Three years of a great market has grown the team to 40. The team is in three offices so they can be closer to the big customers. When the CEO visits the offices, he has to check the door to see if he is in the right office based on how different each office does things, who their customers are and how they charge for services. The CEO ends up just shrugging and saying this must be what is meant by market focus and is happy the company is making money.
This company is already out of control and being driven by a fickle market asking for fulfillment of tactical needs. There is no revenue strategy, no sustainable cost structure based on value, and the brand stands for “we will do anything for money,” and “if you don’t like my answer, call a different office.”
Every person will be clear about the niche or niches we dominate, the offers we use to dominate those niches, and exactly what our ideal customer looks like so we know them when we see them. We can compel them with our clarity about the customer problem we are offering to solve for them that NO ONE else solves.
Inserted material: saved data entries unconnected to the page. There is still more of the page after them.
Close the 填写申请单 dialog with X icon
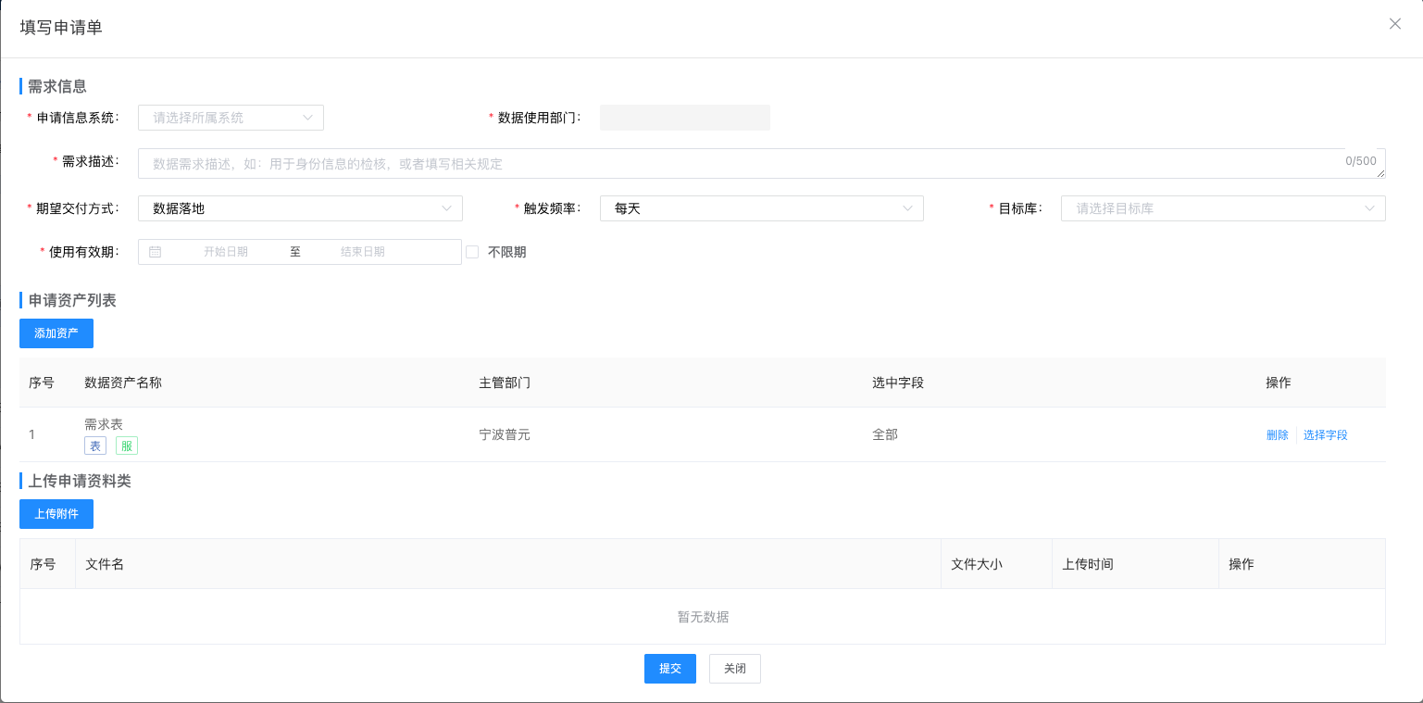Screen dimensions: 1423x703 click(x=1394, y=24)
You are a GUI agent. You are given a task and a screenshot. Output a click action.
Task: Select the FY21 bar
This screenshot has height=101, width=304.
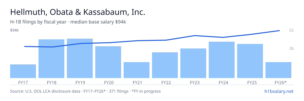(x=137, y=70)
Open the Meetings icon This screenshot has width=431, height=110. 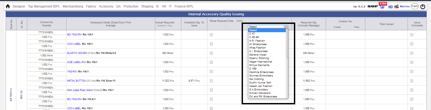tap(405, 6)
Those who practice the science of “Revenue Generation” will be able to accurately diagnose both opportunities and problems using the same tools and the same language in the same way engineers or medical professionals can come together to accomplish something important in their area without screaming and wondering if anyone knows what they meant.
Don’t let short-term fulfillment markets hypnotize you into doing “whatever” as long as we make a profit. Short-term fulfillment bubbles will burst, and only those practicing the science of “Revenue Generation” using common best practices, models, and language will survive. Members of these teams will be sure they were heard and understood.
Amen! I have seen this so many times. Plus you have to adjust for different markets.
I get it Rick, I finally get it! I finally realized that my business model works well enough to survive but is way too dependent on the vagaries of the economy to succeed in a big way. No matter how much time and money I throw at it we can never create predictable growth for our target market.
Therefore I am starting a new business in a growth area (digital media for the same industry I already serve) with multiple income streams (monthly service fees, sales commissions on hardware, and design fees for custom fashion content that must be updated at least quarterly for each client). This business will be sustainable, scalable and sellable (and could be global in scope). And it will give me a list of customers (not cold prospects) to whom I can market the high-ticket interior design services of my existing business at a very low cost. Then the interior design revenue will be the profitable icing on the cake. You can’t live on icing alone.
I’ve got a business idea and strategy now that could actually create a business that will work! Thanks for hammering home the idea of what a CEO’s job really should be: Get the whole team focused on creating and growing profitable revenue. If the business model you’re working in won’t do that…then it’s time for a different business model.
Barbara,
That is great. Please keep me posted.